### [TASK OBJECTIVE]
In the opinion piece on gay adoption, what kinds of people does the writer list as those who might provide a home for a child?

### [PASSAGE TO READ]
■ ■ ■ ■ ■ ■ ■

Mary Dejevsky: Why I support the churches on gay adoption

In this clash of rights, it is the churches that occupy the moral, and judicial, high ground

Share
Related Topics

My late, never-married, Aunt Mary went as an Anglican missionary to Persia. She became headmistress - she would have recognised no other word - of a girls' school, and died at a good age in what was by then the Islamic Republic of Iran. In her forties, she took into her home - and later adopted - a young girl who had been abandoned by her parents. And while my aunt remained a Christian to her dying day, she brought up her daughter as a Muslim.

Her reasoning - truer than maybe she knew at the time - was that the girl would have to find her place in a Muslim society. To my mind, it was a decision born of wisdom and tolerance that was far ahead of its time.

The point of this introduction is to underline that I have no qualms about inter-ethnic, inter-cultural or inter-anything adoption. It matters not the slightest to me who provides a home for a child who would not otherwise have one. Single, married, gay, straight, believer, non-believer, of whatever ethnic group - these individuals and families are volunteering for a lifetime of responsibility. Where a child is concerned there should be no contest between the merits of a home and an institution.

■ ■ ■ ■ ■ ■ ■

### [SUPPLIED INFORMATION]

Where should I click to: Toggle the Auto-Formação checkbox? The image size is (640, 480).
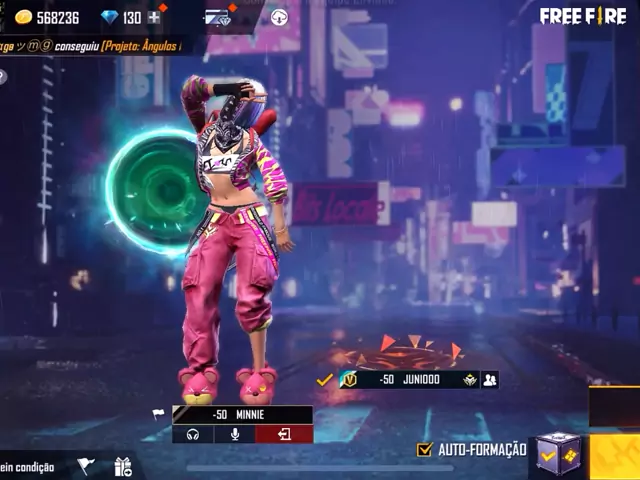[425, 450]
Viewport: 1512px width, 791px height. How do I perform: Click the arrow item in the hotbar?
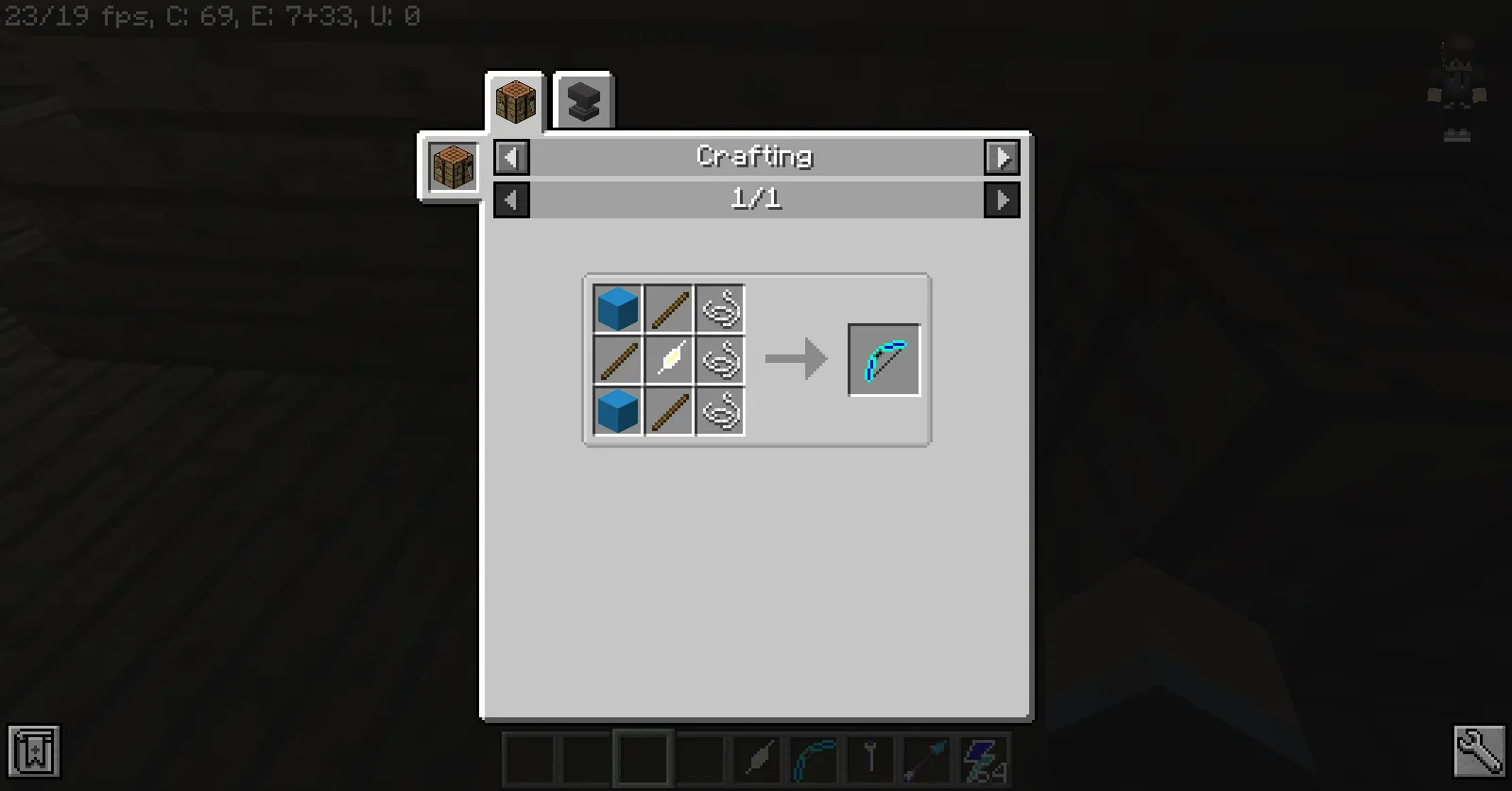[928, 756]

■ ■ ■ ■ ■ ■ ■

### [WRITTEN SOLUTION]
Single, married, gay, straight, believer, non-believer, and of whatever ethnic group.